We can try to relate the two $R^2$. Let the data be $(x_1,y_1),\ldots, (x_n,y_n)$. For brevity, adopt vector notation $\mathbf{x} = (x_1,\ldots, x_n)$ and $\mathbf{y} = (y_1,\ldots, y_n)$. To distinguish variances and covariances of random variables in the models from properties of the data, for any $n$-vectors $\mathbf a$ and $\mathbf b$ write
$$\bar{\mathbf{a}}= \frac{1}{n}\left(a_1 + \cdots + a_n\right)$$ and
$$V(\mathbf{a}, \mathbf{b}) = \frac{1}{n-1}\left((a_1-\bar{\mathbf{a}})(b_1-\bar{\mathbf{b}}) + \cdots + (a_n-\bar{\mathbf{a}})(b_n-\bar{\mathbf{b}})\right).$$
Let $V(\mathbf{a}) = V(\mathbf{a},\mathbf{a})$ be a convenient shorthand.

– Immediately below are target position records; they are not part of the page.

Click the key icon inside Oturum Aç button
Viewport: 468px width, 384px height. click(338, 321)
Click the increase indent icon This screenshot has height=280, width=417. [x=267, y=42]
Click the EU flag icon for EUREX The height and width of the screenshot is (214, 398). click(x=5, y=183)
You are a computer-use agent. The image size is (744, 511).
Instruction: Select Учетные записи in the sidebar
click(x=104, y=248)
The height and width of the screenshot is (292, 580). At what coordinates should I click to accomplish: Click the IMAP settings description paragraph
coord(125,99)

In model $(1)$, the coefficient of determination is
$$R^2_1 = \frac{V(\hat{y}_1(\mathbf{x}))}{V(\mathbf{y})}$$
while in model $(2)$ it is
$$\eqalign{R^2_2 &= \frac{V(\hat{y}_2(\mathbf{x}))}{V(\mathbf{y} - \mathbf{x})}\\ &=\frac{V(\hat{y}_1(\mathbf{x}) - \mathbf{x})}{V(\mathbf{y} - \mathbf{x})}\\ &=\frac{V(\hat{y}_1(\mathbf{x})) + V(\mathbf{x}) - 2V(\hat{y}_1(\mathbf{x}), \mathbf{x})}{V(\mathbf{y}) + V(\mathbf{x}) - 2V(\mathbf{y}, \mathbf{x})}. }$$
We can see $R^2_1$ lurking in the numerator in the form $V(\hat{y}_1(\mathbf{x})) = V(\mathbf{y}) R^2_1$, but no general simplification is evident. Indeed, we cannot even say in general which $R^2$ is greater than the other, even though the models give identical predictions of $\mathbb{E}(Y)$.

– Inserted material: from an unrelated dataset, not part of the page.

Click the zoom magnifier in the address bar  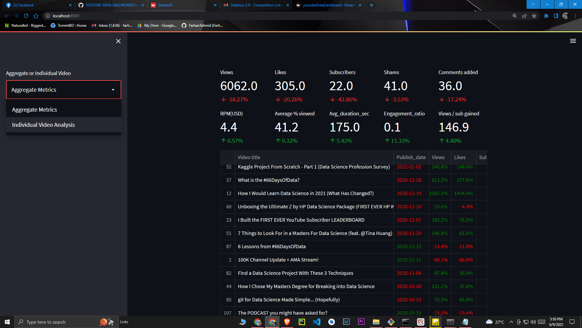[x=514, y=16]
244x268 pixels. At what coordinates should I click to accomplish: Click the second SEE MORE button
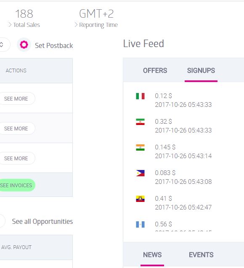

These considerations suggest that $R^2$ might be overinterpreted in many situations. In particular, as a measure of "goodness of fit" it leaves much to be desired. Although it has its uses--it is a basic ingredient in many informative regression statistics--its meaning and interpretation might not be as straightforward as they would seem.